The government is prepared to delay the introduction of the Universal Credit amidst fears the reform needs to be more rigorously tested before being extended to all benefit claimants, the Financial Times reports. Whilst there is growing confidence in Whitehall that the October 2013 deadline for the opening phase of moving new claimants to the system will be met, senior government advisers say it may be necessary to delay the start of the second phase due in April 2014.


Lord Hanningfield

Police have announced no further action will be taken against Lord Hanningfield over his county council expenses, the Southend Echo reports. Former Essex CC leader Lord Hanningfield, real name Paul White, was being investigated by the City of London Police into claims he had fiddled his expenses while at the authority. But the force today said no charges would be made and the investigation was closed. An Essex spokesman said: “We will now be making the information we have available to the public to view on the council’s website.”
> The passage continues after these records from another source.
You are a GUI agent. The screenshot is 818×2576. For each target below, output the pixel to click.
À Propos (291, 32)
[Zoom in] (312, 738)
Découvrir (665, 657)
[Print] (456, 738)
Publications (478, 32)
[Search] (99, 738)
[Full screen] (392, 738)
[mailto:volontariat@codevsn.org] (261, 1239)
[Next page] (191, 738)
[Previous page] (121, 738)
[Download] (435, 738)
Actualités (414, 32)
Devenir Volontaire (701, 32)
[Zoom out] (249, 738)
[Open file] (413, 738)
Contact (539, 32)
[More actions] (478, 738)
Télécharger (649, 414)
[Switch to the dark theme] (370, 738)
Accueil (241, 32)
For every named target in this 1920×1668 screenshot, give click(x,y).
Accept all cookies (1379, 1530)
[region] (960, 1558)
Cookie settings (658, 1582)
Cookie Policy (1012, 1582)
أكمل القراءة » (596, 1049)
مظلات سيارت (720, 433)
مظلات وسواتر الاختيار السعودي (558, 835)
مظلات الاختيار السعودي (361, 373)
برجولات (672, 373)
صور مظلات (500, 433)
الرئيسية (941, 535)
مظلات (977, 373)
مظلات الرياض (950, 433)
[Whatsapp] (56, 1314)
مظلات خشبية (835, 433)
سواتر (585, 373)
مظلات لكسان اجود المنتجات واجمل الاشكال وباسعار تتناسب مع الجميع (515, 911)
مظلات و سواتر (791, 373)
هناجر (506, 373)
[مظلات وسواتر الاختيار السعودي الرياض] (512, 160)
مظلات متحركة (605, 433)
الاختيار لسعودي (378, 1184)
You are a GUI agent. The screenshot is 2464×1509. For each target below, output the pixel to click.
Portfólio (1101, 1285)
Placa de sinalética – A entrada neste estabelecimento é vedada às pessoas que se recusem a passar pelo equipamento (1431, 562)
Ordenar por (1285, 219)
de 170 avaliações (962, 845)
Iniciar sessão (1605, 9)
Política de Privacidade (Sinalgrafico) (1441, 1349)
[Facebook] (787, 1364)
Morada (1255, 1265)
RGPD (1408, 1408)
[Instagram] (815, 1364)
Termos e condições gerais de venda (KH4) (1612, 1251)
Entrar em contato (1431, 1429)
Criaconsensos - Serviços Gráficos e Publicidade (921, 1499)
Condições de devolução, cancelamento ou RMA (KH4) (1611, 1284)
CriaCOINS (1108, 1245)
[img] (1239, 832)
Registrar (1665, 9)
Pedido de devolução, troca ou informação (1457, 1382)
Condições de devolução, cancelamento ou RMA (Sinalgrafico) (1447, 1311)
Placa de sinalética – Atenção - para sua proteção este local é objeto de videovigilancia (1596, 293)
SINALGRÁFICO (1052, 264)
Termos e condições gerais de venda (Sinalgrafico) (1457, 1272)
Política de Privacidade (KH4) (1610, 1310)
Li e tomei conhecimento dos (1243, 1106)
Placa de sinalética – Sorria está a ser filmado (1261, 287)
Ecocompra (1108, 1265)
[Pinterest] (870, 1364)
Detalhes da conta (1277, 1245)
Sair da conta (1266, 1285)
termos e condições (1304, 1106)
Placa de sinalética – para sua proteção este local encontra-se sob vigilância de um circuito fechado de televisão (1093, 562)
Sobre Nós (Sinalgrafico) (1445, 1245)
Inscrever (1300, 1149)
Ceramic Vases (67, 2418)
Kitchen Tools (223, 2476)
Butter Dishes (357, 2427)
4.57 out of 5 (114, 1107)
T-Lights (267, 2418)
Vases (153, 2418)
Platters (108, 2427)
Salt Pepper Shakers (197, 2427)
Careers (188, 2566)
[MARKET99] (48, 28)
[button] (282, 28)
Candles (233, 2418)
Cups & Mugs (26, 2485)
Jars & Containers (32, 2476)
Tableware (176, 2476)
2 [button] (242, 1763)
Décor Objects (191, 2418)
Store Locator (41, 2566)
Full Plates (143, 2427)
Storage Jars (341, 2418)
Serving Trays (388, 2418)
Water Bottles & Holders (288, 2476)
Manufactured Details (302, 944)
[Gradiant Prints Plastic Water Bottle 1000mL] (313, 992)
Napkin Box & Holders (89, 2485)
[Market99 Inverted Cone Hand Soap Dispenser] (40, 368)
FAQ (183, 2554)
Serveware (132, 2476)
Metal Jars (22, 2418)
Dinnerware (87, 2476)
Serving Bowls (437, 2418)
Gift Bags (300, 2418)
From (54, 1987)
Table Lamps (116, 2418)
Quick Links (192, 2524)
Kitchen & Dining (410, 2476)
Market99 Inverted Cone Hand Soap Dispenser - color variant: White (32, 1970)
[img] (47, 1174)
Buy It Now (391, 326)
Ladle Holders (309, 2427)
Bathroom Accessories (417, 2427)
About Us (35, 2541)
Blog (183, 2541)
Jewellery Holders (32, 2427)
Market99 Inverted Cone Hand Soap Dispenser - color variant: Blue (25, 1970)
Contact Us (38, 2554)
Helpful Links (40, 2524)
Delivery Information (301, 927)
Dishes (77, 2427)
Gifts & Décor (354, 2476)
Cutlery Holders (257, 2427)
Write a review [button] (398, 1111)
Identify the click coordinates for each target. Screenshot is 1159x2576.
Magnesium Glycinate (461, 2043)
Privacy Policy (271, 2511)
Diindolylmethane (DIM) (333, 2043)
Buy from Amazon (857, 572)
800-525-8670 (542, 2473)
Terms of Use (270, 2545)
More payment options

Official figures show councils in more deprived areas have been hit harder by spending cuts than those in predominantly Conservative-controlled, more affluent areas, the Guardian reports. The newspaper says councils in poorer areas have seen their budgets cut “by almost 10 times the amount” lost by those in wealthier parts of the country, according to figures from Newcastle City Council. It says 43 of the 50 worst-hit councils are Labour-controlled, while 42 of the least badly affected 50 are Conservative-run.  However, it said, the government has accused Labour of “peddling baseless and desperate accusations” with the figures.


Elderly care

The Daily Mail reports that 1 in 4 pensioners who pay for their own residential care “will end up losing their home and almost all their savings”, according to a report.